# Recommended Videos Game



## Vipera Magnifica (Mar 11, 2012)

1. Go on to YouTube
2. Locate "Recommended" bar on the right side of the homepage
3. Post first 5 videos that appear. No cheating.


----------



## Connoiseusse Burgundy (Mar 12, 2012)

Minecraft, ponies, Minecraft, WarioWare DIY, Happy Wheels


----------



## Noctowl (Mar 12, 2012)

Ponies, Ponies, Moar ponies, ...pony music I think? *listens* Its pretty good.,Stolen video,Lots of robot chicken I can't be arsed to post,And a Magikarp sweep.


----------



## Vipera Magnifica (Mar 13, 2012)

Ponies, a Gmod video, Animals as Leaders song, Opeth song, TF2 replay


----------



## Yami Angel Christian (Mar 20, 2012)

4 - Bowie No Jutsu~!
TeamFourStar AWA Special
Let's Play Penumbra Overture (1 P 1)
Metal Gear Solid 4 Soundtrack: Father and Son
3 - Fanservice No Jutsu~!

Easy to see what I like... Don't know what Penumbra is, though...


----------



## Sypl (Apr 1, 2012)

Mob Saloon
Backin Up Song
So I killed a spy today in TF2...
Minecraft XP farm
Sneaky Spy Waiting For The Train


----------



## Yami Angel Christian (Apr 4, 2012)

NGE One-Shot - Card Games for Charity
Metal Gear Solid 4 HD 720P Cutscene Part 54
Code MENT - Episode 5 Unincepted
Lets Play Poker Night at the Inventory (?)
Episode 44 - Ishizu Explains It All

Now, I like watching certain Lets Plays, but...


----------



## Frostagin (Apr 4, 2012)

[APH] England Tribute - If I Die Young
[APH] Rhythm of love [GerIta]
Doctor Who Series 5 OST- 59 The Sad Man
La Pasión No Se Detiene
Po pi po ~ Miku Hatsune Vegetable Juice Dance

Okay, I don't even like that first song. The second song is pretty good though. (Both have Hetalia pictures.) That third one is Doctor Who, most likely because I was listening to I Am The Doctor earlier.
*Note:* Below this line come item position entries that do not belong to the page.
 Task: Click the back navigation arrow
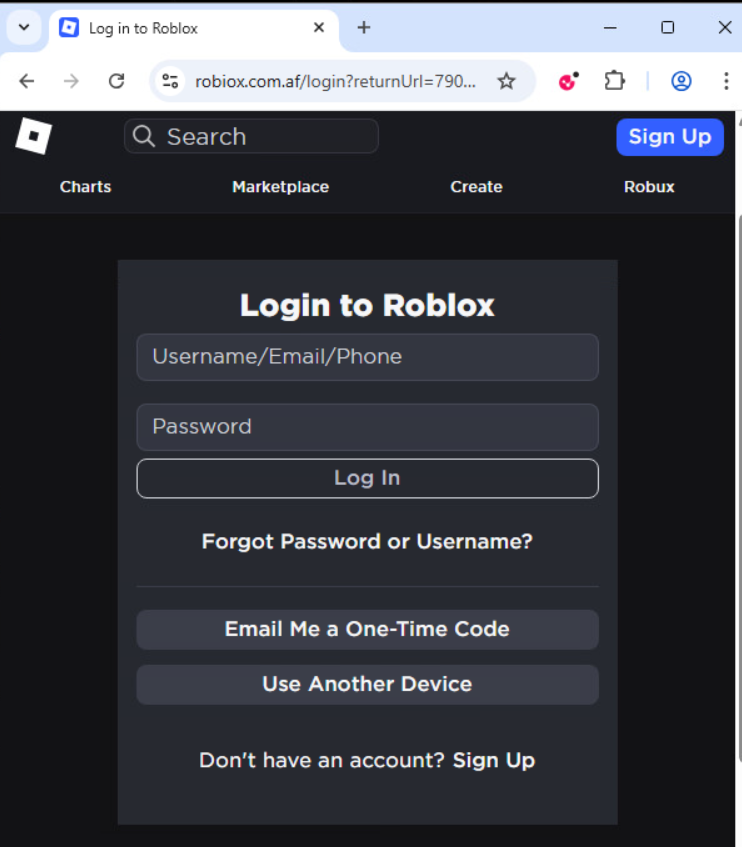coord(27,81)
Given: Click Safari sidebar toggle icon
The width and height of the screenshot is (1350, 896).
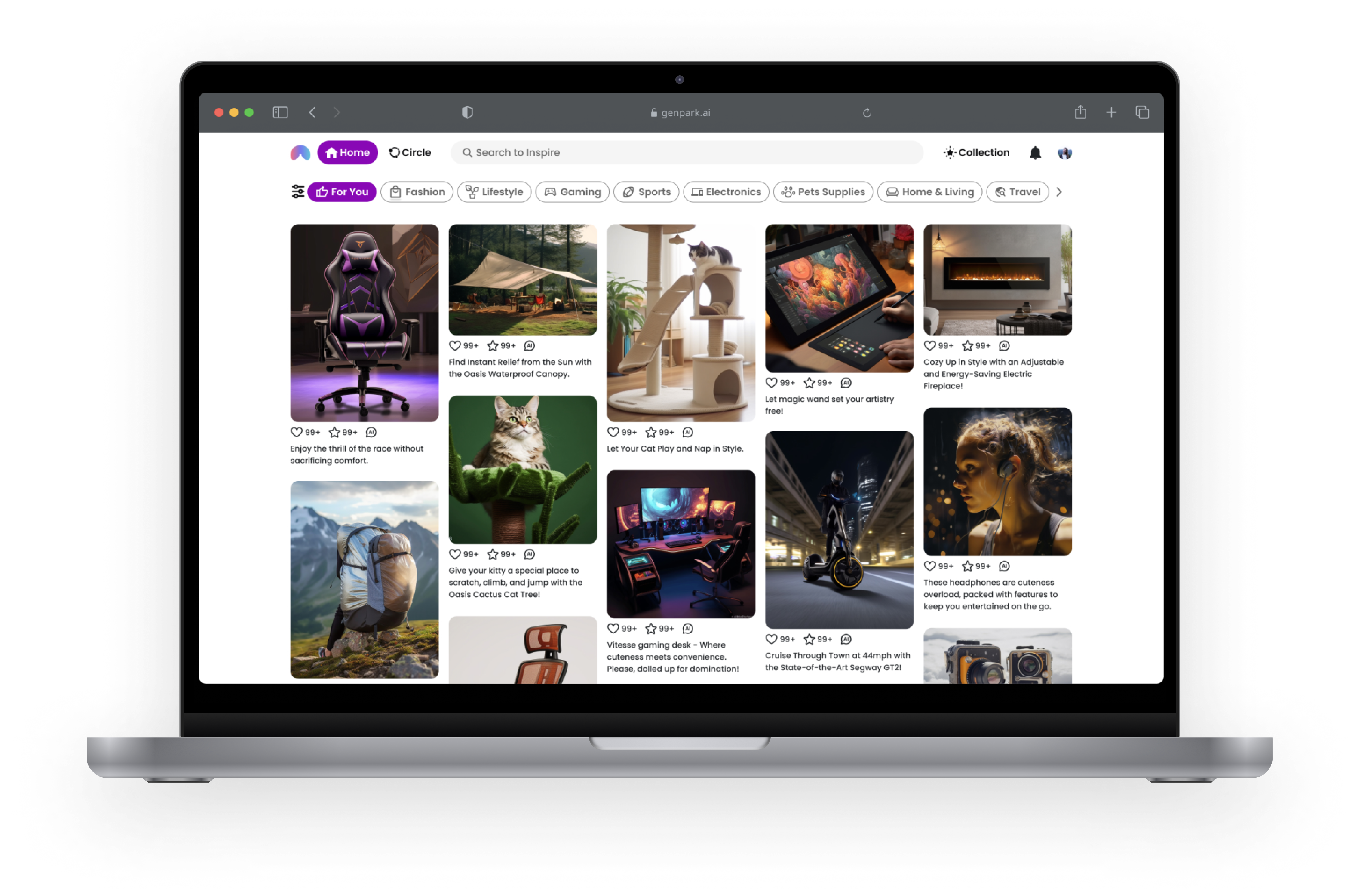Looking at the screenshot, I should [x=280, y=113].
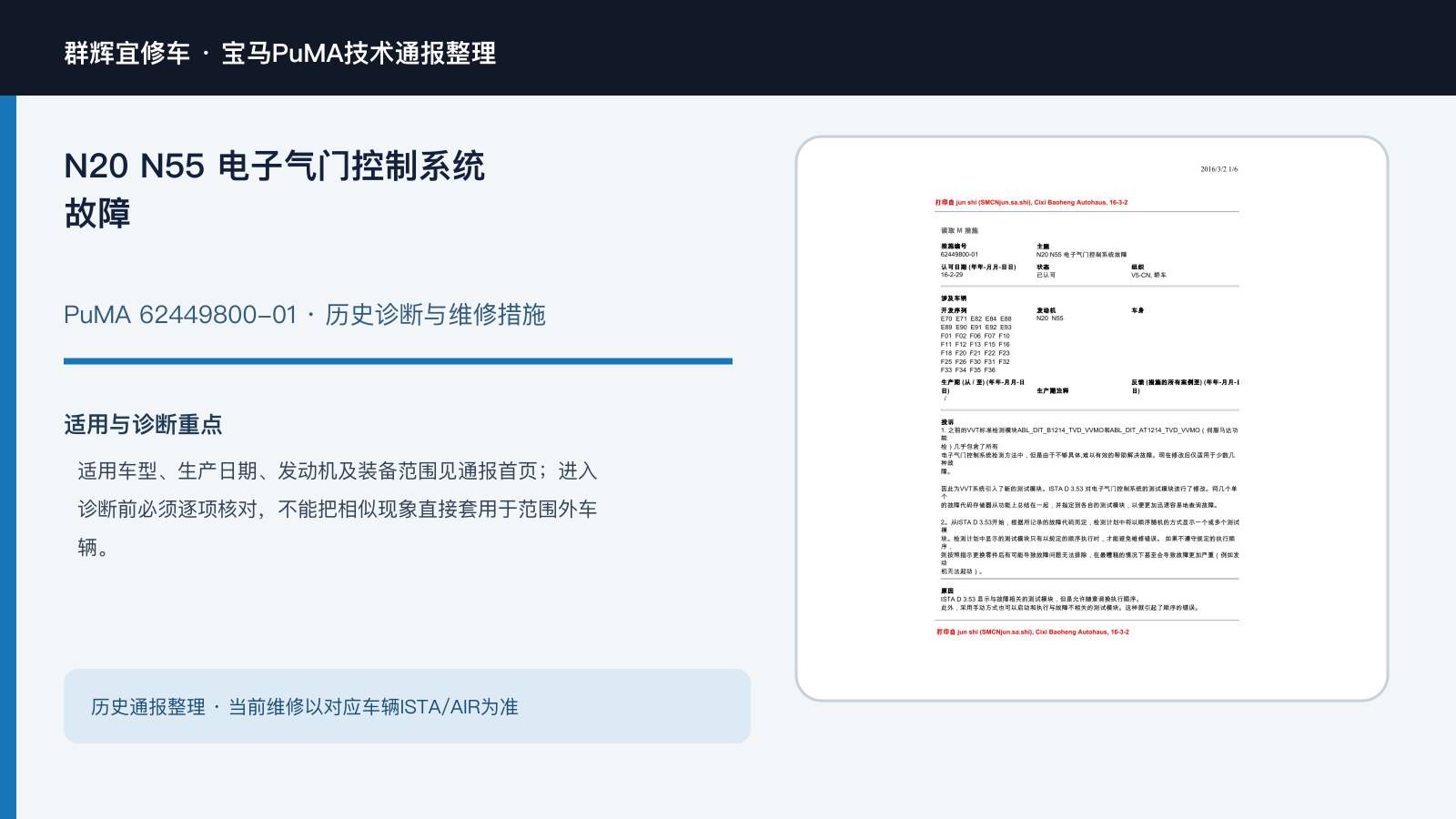
Task: Select the section heading 适用与诊断重点
Action: [x=143, y=424]
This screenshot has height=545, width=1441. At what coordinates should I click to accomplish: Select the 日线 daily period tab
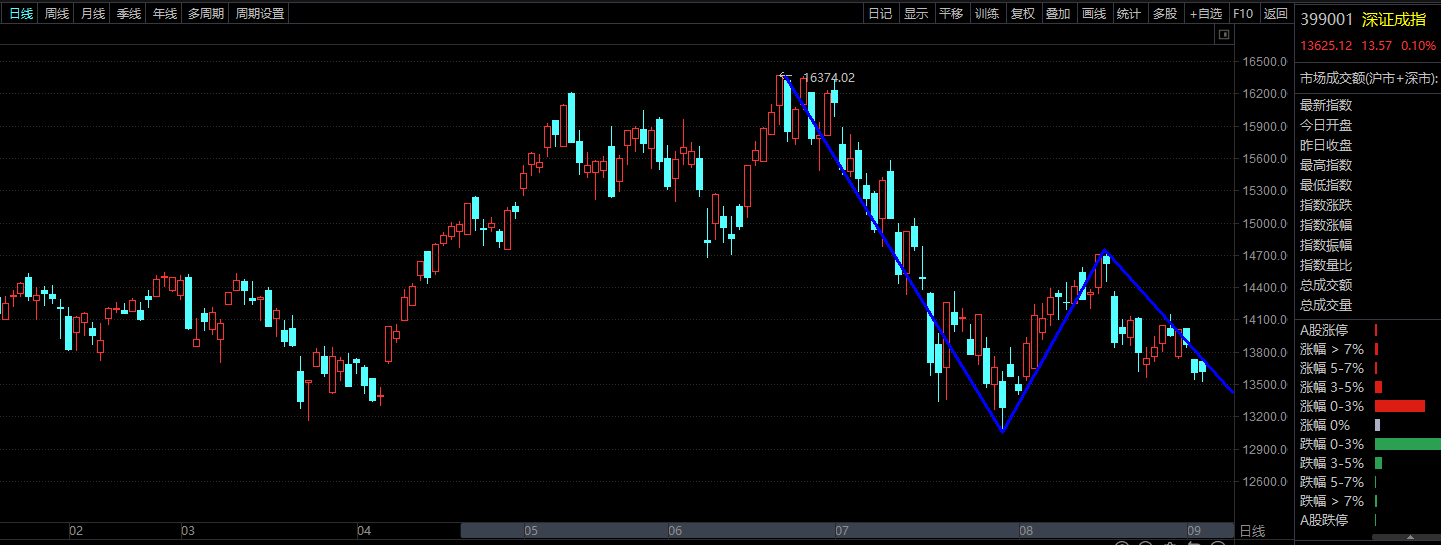tap(21, 14)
I think the fourth is Spain's character song or something, and the fifth is because I have been sucked into the craziness that is Vocaloid.


----------



## Yami Angel Christian (Apr 4, 2012)

TombRaider3 JUNGLESPEEDRUN FROM 0:24 SECONDS
MGS3 -- Japanese Kanji --
Metal Gear Solid 4 Soundtrack: Father and Son (again)
Omega Prime
mgspw -- Japanese Kanji --

Wait, the next one is "Legacy of Kain: Defiance Outtakes"! I'm off to watch that!


----------